From No. 4 overall in yards allowed per game (305.7) in 2013 to No. 31 (384) this season, and 194.1 passing yards per game surrendered in '13 to 251.2 in '14, and a 34.7 percent conversion rate allowed on third down last season to 46 percent allowed, the numbers were indicative of a team that slipped from 11-5 and a playoff berth, to 7-9 and elimination.
The myriad injuries, especially in the secondary, didn't help. Three safeties – Jairus Byrd, Rafael Bush and Vinnie Sunseri – wound up on injured reserve and another, Kenny Vaccaro, didn't make the expected improvement on his outstanding rookie season. And the Saints never could find a cornerback opposite Keenan Lewis they felt comfortable with, trying Patrick Robinson, Corey White and Terrence Frederick in the starting lineup without much success.
But in the "next man up" philosophy, the Saints often didn't get the defensive production they sought from the next man, or the first man. The failure to produce critical third- and fourth-down stops was front and center in close losses to Atlanta, Cleveland, Detroit and San Francisco – losses that totaled nine points and, collectively, prevented the Saints from winning the NFC South Division.

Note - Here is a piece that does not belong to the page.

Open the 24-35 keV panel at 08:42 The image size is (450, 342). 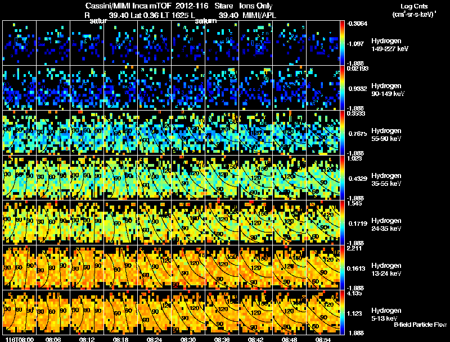point(256,222)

The slippage this season allowed the performance of linebacker Curtis Lofton (145 tackles, fourth in the league) to be overlooked and overshadowed several stout defensive games, particularly in road victories against division winners Carolina and Pittsburgh.
Key stats and rankings:
384 yards per game allowed, No. 31 overall
251.2 passing yards per game allowed, No. 25
46 percent third-down conversion rate allowed, No. 31
145 tackles by Curtis Lofton, No. 4 in NFL
In a lean defensive year, inside linebacker Curtis Lofton was a rock. He led the team (again) with 145 tackles and was a leader in deed and word. Lofton again played in every game, fending off injuries along the way. On a winning team, he possibly would've been a Pro Bowler.